この世のCPUを食べ尽くすのだ! 第1章 第2節

~あんたCPUなんか創ってどうするのよ?! Vol.3~

2018/10/8
技術書典5 け39

第1章 第2節 ノイマン型の欠点

ノイマン型にも欠点はあります。それはROMとRAMを同様に扱うことを強要される点です。

例えばテレビやエアコンのリモコンのような、ほとんど何の計算もしない用途を思い浮かべてください。

この場合RAMはほとんど必要ありません。完全にRAMが不要であれば問題は起きないのですが、ほんのちょっとだけ必要な場合には問題が露呈します。

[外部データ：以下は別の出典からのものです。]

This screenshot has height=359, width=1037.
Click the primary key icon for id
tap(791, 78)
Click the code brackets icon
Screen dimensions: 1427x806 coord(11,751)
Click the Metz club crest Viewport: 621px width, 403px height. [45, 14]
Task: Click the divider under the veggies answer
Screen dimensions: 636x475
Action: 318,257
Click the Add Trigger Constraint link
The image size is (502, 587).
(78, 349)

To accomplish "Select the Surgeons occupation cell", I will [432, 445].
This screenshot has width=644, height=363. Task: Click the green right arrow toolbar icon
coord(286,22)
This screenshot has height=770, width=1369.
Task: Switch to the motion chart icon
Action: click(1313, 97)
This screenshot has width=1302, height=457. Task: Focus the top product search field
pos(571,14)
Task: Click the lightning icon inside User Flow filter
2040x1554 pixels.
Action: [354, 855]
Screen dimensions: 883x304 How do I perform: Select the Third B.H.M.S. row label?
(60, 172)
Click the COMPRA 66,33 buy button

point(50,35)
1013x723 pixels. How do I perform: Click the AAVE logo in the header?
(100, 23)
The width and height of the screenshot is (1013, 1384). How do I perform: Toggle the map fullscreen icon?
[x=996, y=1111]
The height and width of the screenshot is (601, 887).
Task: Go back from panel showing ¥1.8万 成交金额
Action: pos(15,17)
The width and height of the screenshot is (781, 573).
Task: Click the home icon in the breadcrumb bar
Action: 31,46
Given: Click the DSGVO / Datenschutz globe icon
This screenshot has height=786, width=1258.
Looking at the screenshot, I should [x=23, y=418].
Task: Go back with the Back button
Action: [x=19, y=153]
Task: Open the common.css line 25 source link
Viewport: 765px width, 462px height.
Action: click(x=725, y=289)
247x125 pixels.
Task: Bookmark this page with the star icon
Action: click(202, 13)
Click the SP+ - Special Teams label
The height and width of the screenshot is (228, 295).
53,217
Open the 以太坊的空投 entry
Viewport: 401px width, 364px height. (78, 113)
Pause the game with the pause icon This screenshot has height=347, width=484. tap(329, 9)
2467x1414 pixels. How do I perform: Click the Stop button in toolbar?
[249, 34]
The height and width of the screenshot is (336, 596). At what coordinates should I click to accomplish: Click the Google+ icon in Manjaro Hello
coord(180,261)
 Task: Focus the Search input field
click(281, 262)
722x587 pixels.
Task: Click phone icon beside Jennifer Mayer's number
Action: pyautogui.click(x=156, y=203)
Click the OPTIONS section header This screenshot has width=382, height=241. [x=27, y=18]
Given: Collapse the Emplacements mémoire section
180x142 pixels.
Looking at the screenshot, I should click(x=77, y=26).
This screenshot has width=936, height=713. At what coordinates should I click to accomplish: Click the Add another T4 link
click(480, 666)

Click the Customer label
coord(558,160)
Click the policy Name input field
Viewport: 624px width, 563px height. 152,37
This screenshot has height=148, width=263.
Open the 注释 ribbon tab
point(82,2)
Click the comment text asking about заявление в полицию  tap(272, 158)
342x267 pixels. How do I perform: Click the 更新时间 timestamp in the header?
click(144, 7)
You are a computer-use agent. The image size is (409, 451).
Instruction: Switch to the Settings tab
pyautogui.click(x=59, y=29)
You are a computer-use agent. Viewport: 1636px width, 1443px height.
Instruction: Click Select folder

例えばプログラム(つまりROM)が1000バイト、RAMが10バイトだけ必要だとしましょう。するとアドレスバスは最低10ビット必要となります。ROMとRAMが同じ位置に接続されていますから、たった10バイトしかないRAMにアクセスする場合にも10ビットでアドレス指定をする必要があります。もしROMとRAMが分離されていれば、RAMへのアクセスには4ビットのアドレス指定で十分なのですが、ノイマン型ではROMとRAMを同列に扱う必要があるため10ビットのアドレス指定が必要となります。

図5 ROM と RAM の容量が著しく違う場合
図5 ROMとRAMの容量が著しく違う場合

たかが10ビットくらいでケチケチするなと言う意見もあるでしょう。

しかしARMのThumb命令に代表されるように、同じ作業をするプログラムであればプログラムサイズが小さい方が優れているのです。これはコード効率と呼ばれ、無駄にサイズの大きなプログラムは現代でも好ましくありません。そのため無駄なアドレス指定は無い方が良く、RAM容量が少ないのであれば、アドレス指定のビット数も少ない方が望ましいのです。

 

話が抽象的になりましたので、ノイマン型を用いてTD4EX3を実現したらどうなるかを検討してみましょう。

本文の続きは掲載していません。